В понедельник, как всегда, было много заказов на уборку – народонаселение любит оттянуться в выходные по полной программе, так что Антонина разослала всех по объектам, и в офисе остались мы с ней и начальник.
Начальник не любит, когда в офисе пусто, так что я решила, что сегодня мне и на обед не выйти. Но к обеду дверь открылась, и вошел Гаврик.
Сегодня на нем была серая толстовка, на груди надпись: «Антигерой нашего времени». И портрет Лермонтова, только тут он был не лощеный офицерик в красивом мундире, какой висел в школьном кабинете литературы, а лохматый дикарь в шкурах и с косточкой в носу.
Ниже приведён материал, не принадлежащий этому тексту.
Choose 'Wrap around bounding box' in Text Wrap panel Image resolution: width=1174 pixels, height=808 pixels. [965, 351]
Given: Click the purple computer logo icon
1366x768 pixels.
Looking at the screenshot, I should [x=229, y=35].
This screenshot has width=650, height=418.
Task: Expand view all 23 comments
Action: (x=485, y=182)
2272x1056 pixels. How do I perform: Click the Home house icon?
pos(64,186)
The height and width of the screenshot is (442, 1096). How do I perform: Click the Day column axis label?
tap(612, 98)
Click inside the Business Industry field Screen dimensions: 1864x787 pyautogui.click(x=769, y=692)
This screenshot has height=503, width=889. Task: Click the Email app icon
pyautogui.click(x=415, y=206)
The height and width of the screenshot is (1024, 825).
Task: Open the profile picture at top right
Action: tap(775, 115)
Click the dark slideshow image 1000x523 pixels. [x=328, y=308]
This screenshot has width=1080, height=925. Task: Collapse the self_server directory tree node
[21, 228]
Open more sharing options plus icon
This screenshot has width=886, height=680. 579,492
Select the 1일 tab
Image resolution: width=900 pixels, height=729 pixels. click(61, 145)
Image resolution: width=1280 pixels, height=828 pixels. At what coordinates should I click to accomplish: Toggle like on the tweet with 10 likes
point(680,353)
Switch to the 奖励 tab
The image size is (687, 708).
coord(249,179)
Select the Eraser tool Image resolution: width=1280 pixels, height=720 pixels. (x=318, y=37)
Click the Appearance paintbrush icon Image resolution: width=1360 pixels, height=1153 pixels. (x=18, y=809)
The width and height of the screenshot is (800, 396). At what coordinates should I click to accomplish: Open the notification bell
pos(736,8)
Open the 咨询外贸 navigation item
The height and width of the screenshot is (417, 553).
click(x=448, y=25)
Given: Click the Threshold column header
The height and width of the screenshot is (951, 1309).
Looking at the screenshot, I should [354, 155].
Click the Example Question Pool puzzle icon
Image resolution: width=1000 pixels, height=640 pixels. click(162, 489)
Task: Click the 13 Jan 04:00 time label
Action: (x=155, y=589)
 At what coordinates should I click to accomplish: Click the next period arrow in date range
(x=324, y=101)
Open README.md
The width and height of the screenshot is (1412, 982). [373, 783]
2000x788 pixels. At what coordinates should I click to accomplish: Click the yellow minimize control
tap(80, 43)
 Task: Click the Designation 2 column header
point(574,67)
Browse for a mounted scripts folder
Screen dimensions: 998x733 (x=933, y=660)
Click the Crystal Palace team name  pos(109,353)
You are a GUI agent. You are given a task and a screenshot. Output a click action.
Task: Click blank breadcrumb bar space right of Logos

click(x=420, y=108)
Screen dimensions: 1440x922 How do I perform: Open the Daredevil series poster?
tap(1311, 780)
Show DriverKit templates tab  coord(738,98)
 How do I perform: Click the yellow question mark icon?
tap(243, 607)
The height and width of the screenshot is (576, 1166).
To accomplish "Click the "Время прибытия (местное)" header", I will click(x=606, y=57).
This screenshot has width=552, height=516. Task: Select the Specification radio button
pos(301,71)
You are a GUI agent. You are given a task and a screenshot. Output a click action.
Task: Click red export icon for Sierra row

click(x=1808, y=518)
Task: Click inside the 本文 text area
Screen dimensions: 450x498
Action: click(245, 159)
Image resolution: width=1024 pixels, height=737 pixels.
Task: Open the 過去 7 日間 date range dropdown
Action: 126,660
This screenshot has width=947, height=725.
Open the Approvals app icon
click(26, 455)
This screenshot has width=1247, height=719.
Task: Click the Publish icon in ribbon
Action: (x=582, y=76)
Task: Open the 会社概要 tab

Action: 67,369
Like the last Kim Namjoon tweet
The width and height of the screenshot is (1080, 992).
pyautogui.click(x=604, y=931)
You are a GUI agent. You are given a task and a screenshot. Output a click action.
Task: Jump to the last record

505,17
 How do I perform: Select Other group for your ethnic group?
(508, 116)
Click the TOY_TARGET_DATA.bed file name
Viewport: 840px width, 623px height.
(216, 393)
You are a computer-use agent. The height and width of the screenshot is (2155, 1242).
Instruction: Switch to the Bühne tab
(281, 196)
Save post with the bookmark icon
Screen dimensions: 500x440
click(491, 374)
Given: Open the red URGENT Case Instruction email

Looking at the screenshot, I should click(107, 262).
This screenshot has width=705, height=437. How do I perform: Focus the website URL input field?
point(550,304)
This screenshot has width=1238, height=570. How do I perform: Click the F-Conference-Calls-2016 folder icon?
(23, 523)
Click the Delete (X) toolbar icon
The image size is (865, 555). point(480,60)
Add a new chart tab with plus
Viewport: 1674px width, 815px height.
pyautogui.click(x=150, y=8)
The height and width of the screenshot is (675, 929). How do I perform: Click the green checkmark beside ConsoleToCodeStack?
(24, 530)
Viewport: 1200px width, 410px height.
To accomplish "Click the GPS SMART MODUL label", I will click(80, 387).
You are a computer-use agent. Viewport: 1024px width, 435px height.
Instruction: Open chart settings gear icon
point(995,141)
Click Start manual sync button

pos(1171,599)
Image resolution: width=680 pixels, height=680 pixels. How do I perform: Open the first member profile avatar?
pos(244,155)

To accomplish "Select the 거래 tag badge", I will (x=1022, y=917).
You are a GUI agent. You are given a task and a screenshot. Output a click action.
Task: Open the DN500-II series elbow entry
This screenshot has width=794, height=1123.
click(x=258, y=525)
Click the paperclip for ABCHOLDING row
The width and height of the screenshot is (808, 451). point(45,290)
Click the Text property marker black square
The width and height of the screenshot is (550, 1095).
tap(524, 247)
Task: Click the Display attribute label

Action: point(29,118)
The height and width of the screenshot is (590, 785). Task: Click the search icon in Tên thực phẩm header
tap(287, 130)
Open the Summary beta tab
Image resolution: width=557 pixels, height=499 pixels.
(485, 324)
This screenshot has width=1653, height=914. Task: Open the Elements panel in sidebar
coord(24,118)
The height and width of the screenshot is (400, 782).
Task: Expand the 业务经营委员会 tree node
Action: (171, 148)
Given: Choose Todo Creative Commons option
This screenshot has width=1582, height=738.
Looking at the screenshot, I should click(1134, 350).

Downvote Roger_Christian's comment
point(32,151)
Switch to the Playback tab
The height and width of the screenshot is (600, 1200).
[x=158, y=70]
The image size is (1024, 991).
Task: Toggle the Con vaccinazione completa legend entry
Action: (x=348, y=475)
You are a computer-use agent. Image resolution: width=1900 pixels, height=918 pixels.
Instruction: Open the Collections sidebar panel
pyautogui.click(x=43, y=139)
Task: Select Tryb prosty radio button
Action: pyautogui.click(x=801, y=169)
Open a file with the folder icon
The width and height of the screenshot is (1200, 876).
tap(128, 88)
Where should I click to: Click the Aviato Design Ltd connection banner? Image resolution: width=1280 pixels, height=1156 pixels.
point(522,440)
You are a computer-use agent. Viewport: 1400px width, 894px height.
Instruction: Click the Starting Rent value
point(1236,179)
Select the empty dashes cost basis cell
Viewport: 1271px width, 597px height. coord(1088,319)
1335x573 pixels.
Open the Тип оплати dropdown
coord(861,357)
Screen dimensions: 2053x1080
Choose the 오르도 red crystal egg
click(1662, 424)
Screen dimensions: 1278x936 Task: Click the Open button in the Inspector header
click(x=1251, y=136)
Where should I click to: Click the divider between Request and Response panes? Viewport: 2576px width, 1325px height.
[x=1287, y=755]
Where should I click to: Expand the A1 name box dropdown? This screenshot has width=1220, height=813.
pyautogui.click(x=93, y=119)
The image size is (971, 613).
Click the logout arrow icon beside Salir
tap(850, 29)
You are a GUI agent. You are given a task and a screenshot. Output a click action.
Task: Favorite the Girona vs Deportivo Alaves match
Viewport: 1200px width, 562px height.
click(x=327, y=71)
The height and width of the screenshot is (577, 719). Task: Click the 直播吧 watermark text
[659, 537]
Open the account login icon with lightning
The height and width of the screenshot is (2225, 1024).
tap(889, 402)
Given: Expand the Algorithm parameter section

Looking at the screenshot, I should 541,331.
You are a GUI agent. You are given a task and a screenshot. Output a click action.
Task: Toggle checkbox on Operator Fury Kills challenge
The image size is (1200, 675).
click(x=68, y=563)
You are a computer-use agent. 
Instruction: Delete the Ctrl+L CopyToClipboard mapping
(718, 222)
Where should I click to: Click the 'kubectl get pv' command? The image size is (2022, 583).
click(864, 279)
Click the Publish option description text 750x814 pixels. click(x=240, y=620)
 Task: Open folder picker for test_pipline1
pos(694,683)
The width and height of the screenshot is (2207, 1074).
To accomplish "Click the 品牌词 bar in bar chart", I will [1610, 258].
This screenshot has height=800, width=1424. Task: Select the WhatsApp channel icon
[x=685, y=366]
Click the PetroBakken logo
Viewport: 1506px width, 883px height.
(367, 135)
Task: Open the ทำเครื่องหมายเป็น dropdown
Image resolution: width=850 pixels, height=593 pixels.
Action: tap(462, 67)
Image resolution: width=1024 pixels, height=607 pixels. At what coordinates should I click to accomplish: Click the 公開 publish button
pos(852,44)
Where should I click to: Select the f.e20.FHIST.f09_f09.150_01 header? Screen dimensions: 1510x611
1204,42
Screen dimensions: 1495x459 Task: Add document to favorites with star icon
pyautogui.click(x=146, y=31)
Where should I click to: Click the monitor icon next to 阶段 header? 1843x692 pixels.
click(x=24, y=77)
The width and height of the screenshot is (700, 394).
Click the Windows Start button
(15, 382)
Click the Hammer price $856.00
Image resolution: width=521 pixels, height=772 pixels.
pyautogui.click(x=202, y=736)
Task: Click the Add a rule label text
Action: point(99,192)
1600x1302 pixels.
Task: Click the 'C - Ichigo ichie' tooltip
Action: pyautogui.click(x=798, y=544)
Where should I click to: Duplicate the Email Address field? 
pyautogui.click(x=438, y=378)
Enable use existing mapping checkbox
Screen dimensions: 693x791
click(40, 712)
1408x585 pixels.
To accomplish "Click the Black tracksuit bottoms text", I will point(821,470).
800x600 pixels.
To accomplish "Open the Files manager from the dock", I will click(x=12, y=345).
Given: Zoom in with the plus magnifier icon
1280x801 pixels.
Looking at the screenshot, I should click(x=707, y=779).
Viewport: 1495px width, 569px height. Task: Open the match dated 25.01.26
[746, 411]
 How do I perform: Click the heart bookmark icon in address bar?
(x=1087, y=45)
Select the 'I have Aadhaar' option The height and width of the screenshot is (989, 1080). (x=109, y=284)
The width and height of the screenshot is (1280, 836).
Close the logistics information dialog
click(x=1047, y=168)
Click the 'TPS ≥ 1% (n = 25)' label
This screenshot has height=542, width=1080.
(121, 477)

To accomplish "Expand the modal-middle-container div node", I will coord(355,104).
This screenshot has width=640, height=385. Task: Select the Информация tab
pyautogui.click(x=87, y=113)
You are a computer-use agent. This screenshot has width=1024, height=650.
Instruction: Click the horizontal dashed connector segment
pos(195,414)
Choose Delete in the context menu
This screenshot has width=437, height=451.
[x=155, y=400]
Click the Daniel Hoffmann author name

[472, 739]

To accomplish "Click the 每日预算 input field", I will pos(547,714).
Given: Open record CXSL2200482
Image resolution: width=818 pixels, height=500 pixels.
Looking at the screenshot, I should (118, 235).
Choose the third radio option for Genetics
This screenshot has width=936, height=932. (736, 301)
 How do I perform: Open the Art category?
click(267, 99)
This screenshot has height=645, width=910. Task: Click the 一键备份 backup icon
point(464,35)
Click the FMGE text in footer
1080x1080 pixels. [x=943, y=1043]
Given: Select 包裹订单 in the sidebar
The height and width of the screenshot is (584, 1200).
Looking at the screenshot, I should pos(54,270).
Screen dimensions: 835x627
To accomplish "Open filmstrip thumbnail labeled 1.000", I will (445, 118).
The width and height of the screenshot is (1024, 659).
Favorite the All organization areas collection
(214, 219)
Но внешнее сходство имелось.
Я замешкалась, приглушив свою радость, поскольку Антонина шипела из угла, как кобра, готовящаяся к прыжку. Но в это время начальник выглянул из кабинета:
– Гаврила! Хорошо, что зашел, посмотри, у меня что-то компьютер глючит…
Гаврик подмигнул мне и направился в кабинет. Антонина в углу шипела, как кобра, у которой отобрали целую упаковку яиц. Из пасти вынули.
Гаврик пробыл в кабинете минут двадцать, после чего начальник был такой довольный, что даже проводил его до двери. И мне кивнул – иди уж, только недолго.
Я подхватила телефон и обрадованно поскакала за Гавриком, не оглянувшись на Антонину, которая, надо думать, в данный момент напоминала кобру, которая попыталась укусить человека за ногу, а там оказался железный протез, так что кобра обломала об него все свои ядовитые зубы.
Путь наш лежал все туда же, в кафе на первом этаже, и Лариса при виде Гаврика уже приветственно махала рукой. Мы сели отдельно от остальных, хотя Ленка Соловьева смотрела на меня во все глаза и уже шептала что-то девчонкам. Но мне было все равно, Гаврик был нужен мне для дела.
Гаврик вернулся со своим ведром для кофе, а мне принес обычную чашку и два сэндвича. Мы очень мило поболтали, пока я собиралась с духом, чтобы попросить его разобраться с паролем.
– Ну, говори уж, – неожиданно сказал он, – тебе опять что-то от меня нужно?
– С чего ты взял? – фальшиво удивилась я, но он смотрел, чуть улыбаясь, и взгляд такой спокойный, ласковый.
Что-то со мной случилось, угол в большом зале, отгороженный для кафе, качнулся, мне показалось даже, что чашки у Ларисы за стойкой чуть слышно звякнули.
Потом все встало на место, Гаврик по-прежнему смотрел на меня, и мне вдруг захотелось, чтобы так было не всегда, но достаточно часто. Вот так сидеть напротив друг друга, смотреть в глаза, болтать о пустяках, и так спокойно, и нет никаких неприятностей.